§ Task requirements:
All that should come back is the lines of the data below from the one containing "Task: Open the help question mark icon" to the one containing "You are a computer-use agent. Screen", inclusive, exactly as they stand.

Stored items

>>>

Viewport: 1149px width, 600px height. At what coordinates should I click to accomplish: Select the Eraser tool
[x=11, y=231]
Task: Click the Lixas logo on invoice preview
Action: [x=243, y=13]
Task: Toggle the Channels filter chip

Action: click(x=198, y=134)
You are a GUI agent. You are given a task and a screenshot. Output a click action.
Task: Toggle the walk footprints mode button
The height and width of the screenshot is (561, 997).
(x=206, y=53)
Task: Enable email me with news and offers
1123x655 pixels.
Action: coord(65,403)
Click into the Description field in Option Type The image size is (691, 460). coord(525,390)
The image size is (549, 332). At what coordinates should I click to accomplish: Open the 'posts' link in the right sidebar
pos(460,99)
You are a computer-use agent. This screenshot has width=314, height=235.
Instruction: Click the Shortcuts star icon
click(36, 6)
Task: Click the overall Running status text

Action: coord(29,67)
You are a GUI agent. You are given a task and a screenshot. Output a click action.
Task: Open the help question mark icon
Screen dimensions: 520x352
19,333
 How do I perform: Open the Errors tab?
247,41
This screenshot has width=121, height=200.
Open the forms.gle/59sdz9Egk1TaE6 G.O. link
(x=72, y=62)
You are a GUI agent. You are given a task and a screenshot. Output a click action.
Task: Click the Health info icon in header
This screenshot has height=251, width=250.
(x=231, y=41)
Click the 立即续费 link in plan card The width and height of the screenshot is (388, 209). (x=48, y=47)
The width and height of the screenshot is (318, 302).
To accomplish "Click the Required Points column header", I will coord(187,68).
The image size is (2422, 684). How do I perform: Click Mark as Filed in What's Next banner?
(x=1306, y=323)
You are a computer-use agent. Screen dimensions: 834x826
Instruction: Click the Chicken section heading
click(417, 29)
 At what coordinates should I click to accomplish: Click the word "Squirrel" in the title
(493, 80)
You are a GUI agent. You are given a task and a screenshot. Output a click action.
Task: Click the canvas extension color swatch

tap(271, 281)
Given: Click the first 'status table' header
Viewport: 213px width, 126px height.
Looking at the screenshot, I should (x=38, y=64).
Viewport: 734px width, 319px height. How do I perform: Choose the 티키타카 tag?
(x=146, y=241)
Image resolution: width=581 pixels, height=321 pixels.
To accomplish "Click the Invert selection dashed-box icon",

<<<

§ Answer to this exercise:
Task: Open the help question mark icon
Screen dimensions: 520x352
19,333
 How do I perform: Open the Errors tab?
247,41
This screenshot has width=121, height=200.
Open the forms.gle/59sdz9Egk1TaE6 G.O. link
(x=72, y=62)
You are a GUI agent. You are given a task and a screenshot. Output a click action.
Task: Click the Health info icon in header
This screenshot has height=251, width=250.
(x=231, y=41)
Click the 立即续费 link in plan card The width and height of the screenshot is (388, 209). (x=48, y=47)
The width and height of the screenshot is (318, 302).
To accomplish "Click the Required Points column header", I will coord(187,68).
The image size is (2422, 684). How do I perform: Click Mark as Filed in What's Next banner?
(x=1306, y=323)
You are a computer-use agent. Screen dimensions: 834x826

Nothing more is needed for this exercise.